WFP spokesman Peter Smerdon says that several problems taken together defines protracted food insecurity.

"Countries considered as being in a protracted crisis are those reporting a food crisis for eight years or more, and they have received more than 10 percent of foreign assistance as humanitarian emergency relief, and they are on the list of low food deficit countries," he noted.

Smerdon notes that in many cases, such as Somalia, countries experiencing protracted food insecurity, also have conflict and weak governments.

"In addition there is often weak governance, or poor public administration if any, in places such as Somalia for instance and [the Democratic Republic of] Congo," he added.

Smerdon adds that when conflict or droughts last several years, or rains decrease due to global warming often the result is that livelihoods become unsustainable to a point where they will never recover.

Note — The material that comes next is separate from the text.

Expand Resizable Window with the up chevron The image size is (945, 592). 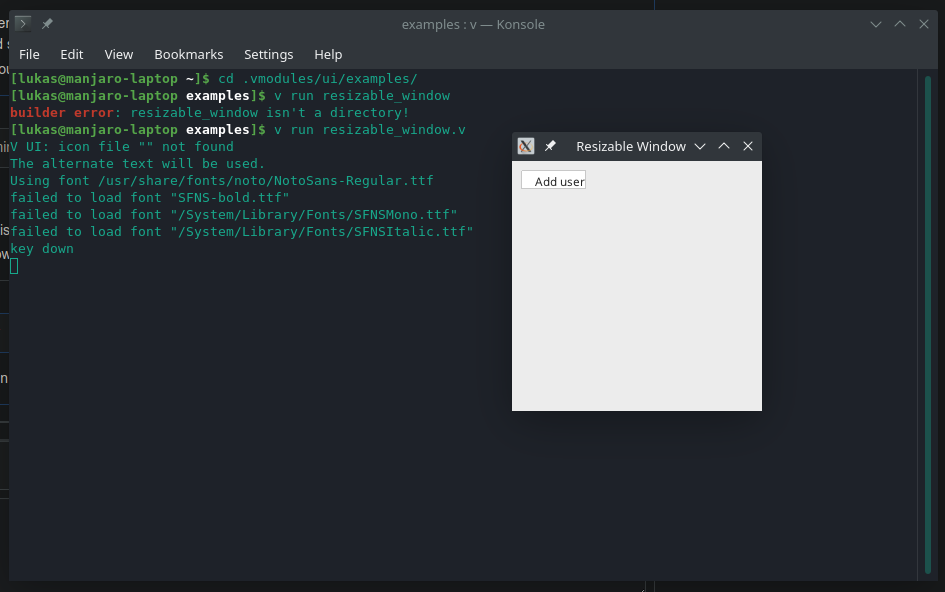tap(723, 145)
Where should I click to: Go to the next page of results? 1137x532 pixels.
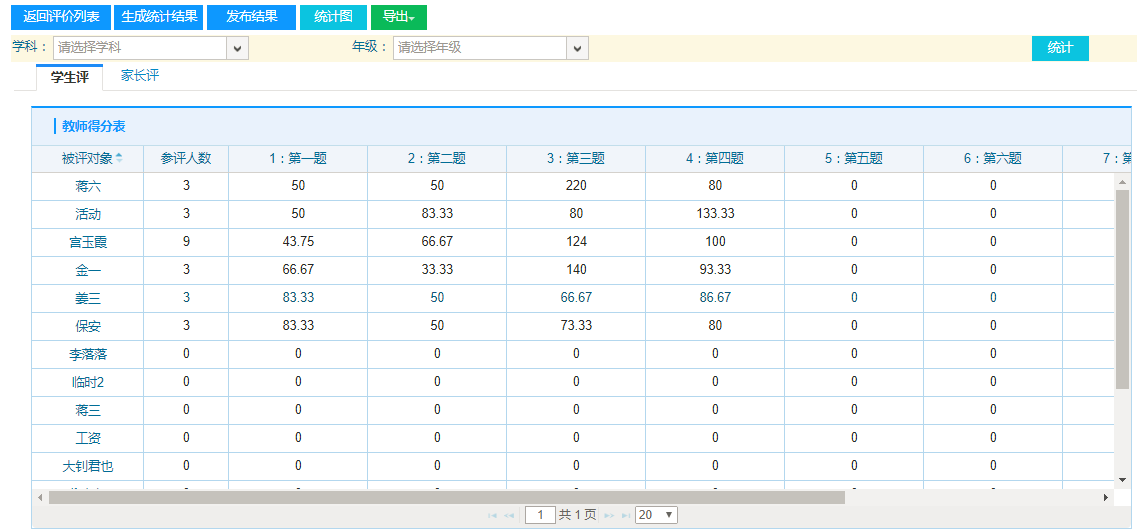pyautogui.click(x=609, y=515)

"Then people like pastoralists, nomadic herders who rely on the rain to keep the livestock alive, get into long term problems when their animals are killed by drought and therefore they never recover, they can never actually rebuild their herds to what is sufficient to keep them alive," he said.

The report notes that most countries in protracted crisis received less development assistance per person than the average for least-development countries.  In particular agriculture, which supports two-thirds of their populations, received just three to four percent assistance.

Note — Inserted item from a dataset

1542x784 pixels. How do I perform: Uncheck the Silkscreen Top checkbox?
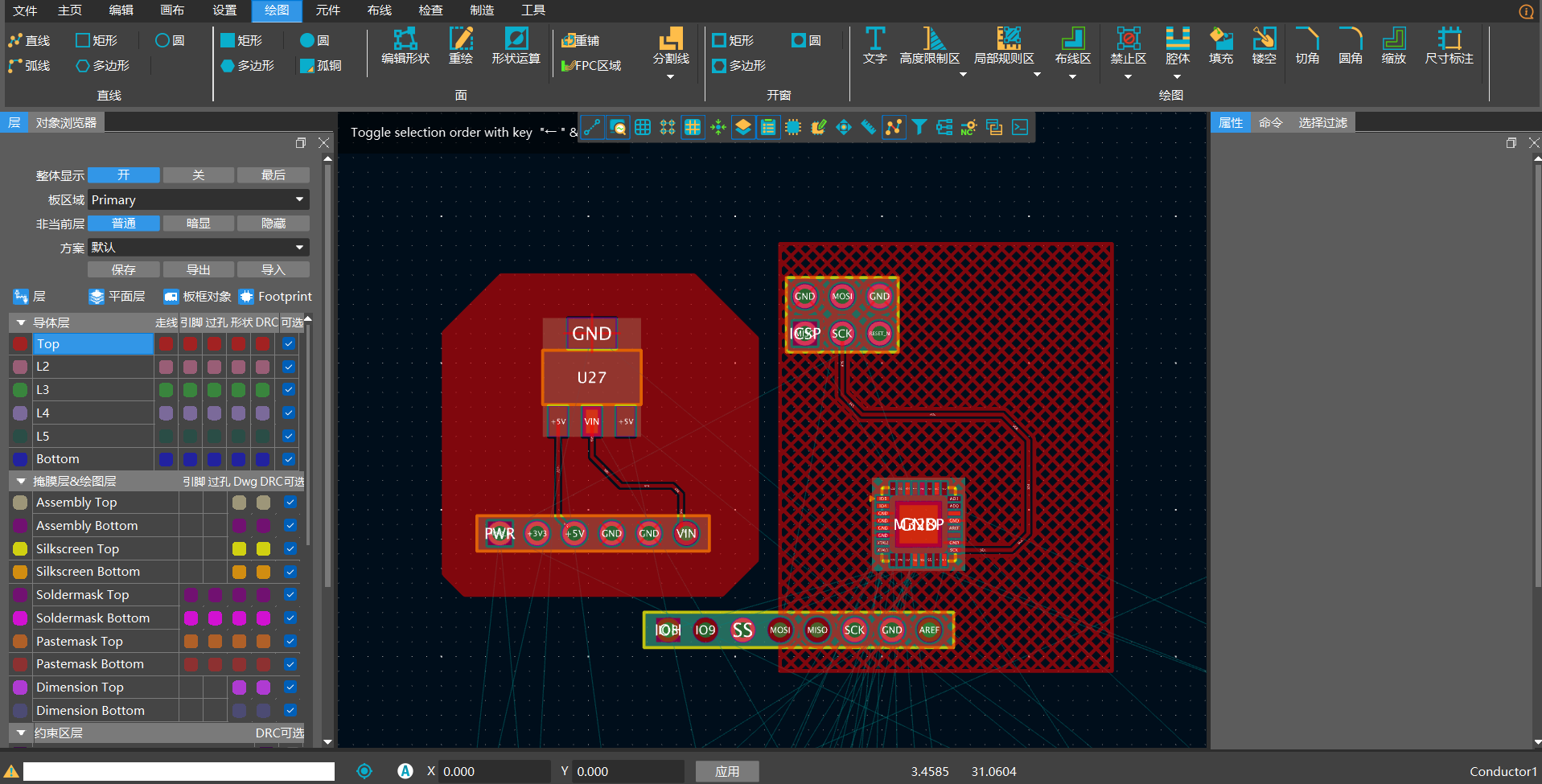pyautogui.click(x=290, y=548)

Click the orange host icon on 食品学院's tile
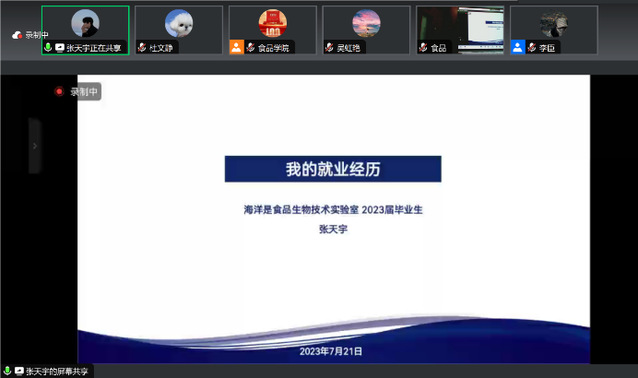(x=236, y=47)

Smerdon says this is because the focus is on saving lives, and donors often feel it is too soon to provide development help when a country is in crisis.  He adds that a balance needs to be found in order to arrest chronic crises.

"You have to do both things, you have to do both development and emergency assistance to keep people alive to reverse the situation, otherwise you are just going to be stuck in a protracted crisis, and have to, have to keep trying to put out the fire, but you are not actually changing the structure of the crisis at all," he added.

Smerdon says the WFP has begun with a program called procurement for progress which sources emergency food supplies very close to areas of crisis, making it assistance rather than aid.

"And it means that the people on the edge of the areas in crisis because of drought build up some resilience, because they are getting money for the food they produce, they are not just getting bad rates from traders who then take the food, and they don't make a real profit," he said.  "So it helps farmers to start standing on their own feet rather than becoming victims the next year to the effects of a protracted drought."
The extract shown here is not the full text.